Szerző: FAI Torino Dátum: Címzett: cerchio Tárgy: [Cerchio] Torino 27 nov. Antimilitaristi in via Po
Torino 27 nov. Antimilitaristi in via Po
Giovedì 27 novembre dalle 18 punto info antimilitarista in centro. Ci trovate in via Po all'altezza del civico 16.
Con mostra sulle guerre dell'Italia: dalla Somalia al Kosovo all'Afganistan. Musica, interventi, distro.
Se piove o nevica saremo sotto i portici, dall'altro lato di via Po.
Dall'Afganistan a Torino
Tempo di guerra
L'Italia è in guerra. Truppe tricolori combattono in Afganistan. Lo chiamano "peace keeping": suona meglio e mette la coscienza a posto. Ma, là, in Afganistan, ogni giorno bombardano, uccidono, imprigionano, torturano. A morire sono uomini, donne e bambini. In silenzio. Sette anni di guerra e dicono che sono lì per mantenere la pace. Dicono che sono lì per la libertà. Dopo sette anni le donne sono ancora incarcerate sotto i burqua, le poche scuole per bambine vengono fatte saltare in aria, le attiviste vengono uccise. Un massacro senza fine. Ma che importa? Gli affari dei petrolieri e dei fabbricanti di armi vanno a gonfie vele.
In Afganistan ci sono 2.600 soldati italiani: questo orrore costa a tutti noi milioni di euro, sottratti a scuola, trasporti, sanità, tutela del territorio. La spesa di guerra comprende il mantenimento di basi, caserme, aeroporti ed un buon numero di ben addestrati assassini di professione. I governi di destra e quelli di sinistra hanno fatto a gara nel finanziare le imprese belliche.
A Vicenza vogliono fare la più grande base militare USA d'Europa. A Novara stanno per costruire uno stabilimento per l'assemblaggio dei nuovi bombardieri F35, giocattolini da 150 milioni di euro l'uno.
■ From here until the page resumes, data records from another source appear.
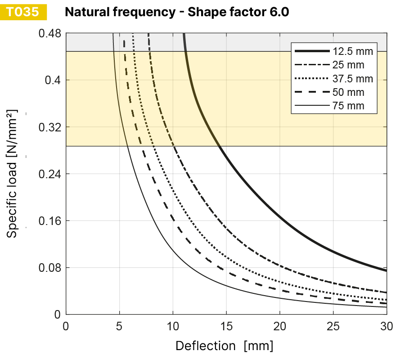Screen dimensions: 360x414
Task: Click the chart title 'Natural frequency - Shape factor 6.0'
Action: pyautogui.click(x=177, y=12)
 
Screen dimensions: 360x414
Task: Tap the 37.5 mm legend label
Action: pyautogui.click(x=353, y=79)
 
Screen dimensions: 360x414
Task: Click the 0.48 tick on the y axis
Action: pyautogui.click(x=50, y=33)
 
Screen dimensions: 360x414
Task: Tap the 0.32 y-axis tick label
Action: pyautogui.click(x=50, y=127)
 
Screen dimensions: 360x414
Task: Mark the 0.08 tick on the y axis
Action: pyautogui.click(x=50, y=268)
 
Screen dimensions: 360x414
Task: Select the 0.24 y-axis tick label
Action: pyautogui.click(x=50, y=174)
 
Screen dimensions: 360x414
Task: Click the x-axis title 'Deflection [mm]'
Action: pyautogui.click(x=224, y=346)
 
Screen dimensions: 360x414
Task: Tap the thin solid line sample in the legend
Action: pyautogui.click(x=311, y=106)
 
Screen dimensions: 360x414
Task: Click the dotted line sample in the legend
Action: pyautogui.click(x=311, y=79)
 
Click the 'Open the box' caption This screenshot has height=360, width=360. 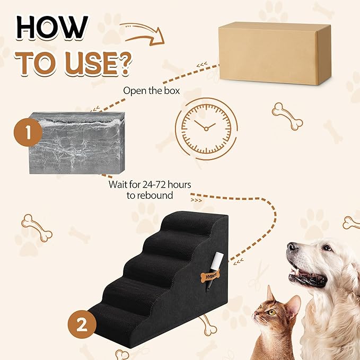pos(151,90)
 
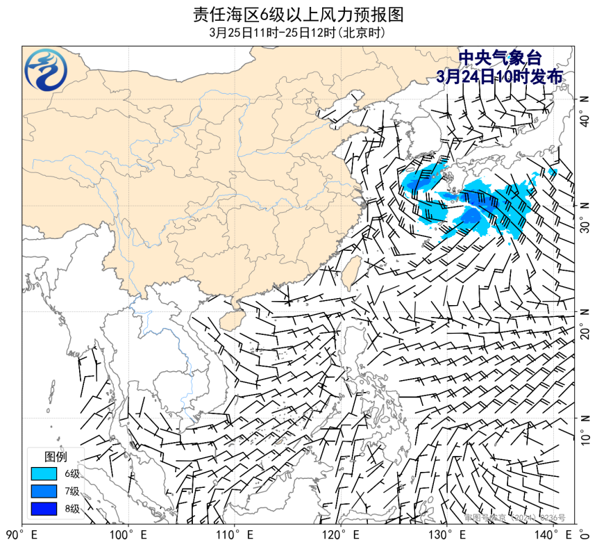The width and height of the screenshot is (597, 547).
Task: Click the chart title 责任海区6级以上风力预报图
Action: pyautogui.click(x=298, y=14)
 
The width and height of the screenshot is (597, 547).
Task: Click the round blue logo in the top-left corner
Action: pyautogui.click(x=46, y=70)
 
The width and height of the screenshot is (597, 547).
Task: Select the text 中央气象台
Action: pyautogui.click(x=500, y=58)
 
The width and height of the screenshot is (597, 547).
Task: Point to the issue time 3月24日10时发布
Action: pyautogui.click(x=500, y=76)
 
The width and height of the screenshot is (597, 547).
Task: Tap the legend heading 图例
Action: pyautogui.click(x=56, y=457)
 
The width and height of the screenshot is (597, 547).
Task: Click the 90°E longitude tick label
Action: pyautogui.click(x=22, y=535)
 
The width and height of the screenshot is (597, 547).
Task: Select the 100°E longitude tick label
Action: pyautogui.click(x=128, y=535)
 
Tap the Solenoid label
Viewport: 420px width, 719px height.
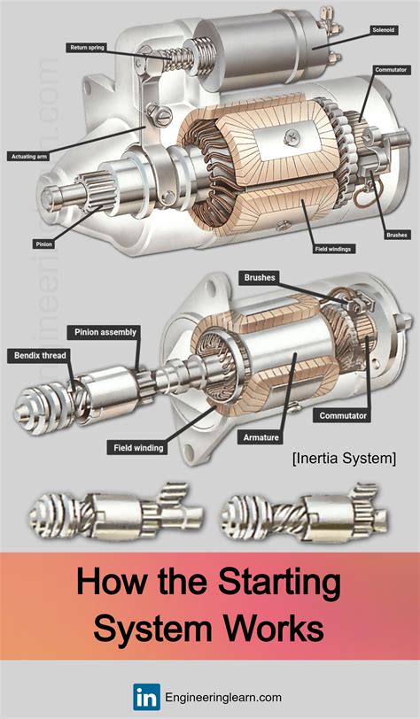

L'esercito è anche nelle nostre strade. Nel mirino sono i poveri, gli immigrati, i rom, i senza casa, chi si ribella alla devastazione del territorio ed al saccheggio delle risorse.
Lo Stato militarizza il territorio e tratta da delinquenti quelli che si ribellano. È la guerra. La guerra interna. Anche questa serve alla pace, la pace sociale.
A Torino da mesi l'esercito pattuglia le strade. La chiamano sicurezza ma ha il sapore agre di ogni occupazione militare, lo stesso che hanno provato le popolazioni della Somalia, dell'Iraq e dell'Afganistan. Del resto i protagonisti sono i medesimi.
Sono i reduci dalla battaglia dei ponti di Nassirya, dove un'ambulanza con una partoriente e i suoi parenti venne crivellata di colpi, sono i reduci dell'Afganistan, dove sono normali le irruzioni nelle case e le uccisioni dei civili, sempre tutti terroristi, bambini compresi. Sono quelli della Somalia con le torture fotografate per diletto e vanteria. Sono assassini di professione.
Guerra interna e guerra esterna sono due facce della stessa medaglia: quella del potere che perpetua se stesso ad ogni costo, quella del capitalismo che macina vite, risorse e futuro della più parte di noi.
Opporsi alla guerra senza opporsi al militarismo, senza opporsi all'esistenza stessa degli eserciti, vere organizzazioni criminali legali, è mera testimonianza.
Fermare la guerra, incepparne i meccanismi è un'urgenza che non possiamo eludere. A partire da noi, dal territorio in cui viviamo, dove ci sono caserme, aeroporti, scuole militari, fabbriche d'armi.
Contro tutte le guerre, contro tutti gli eserciti!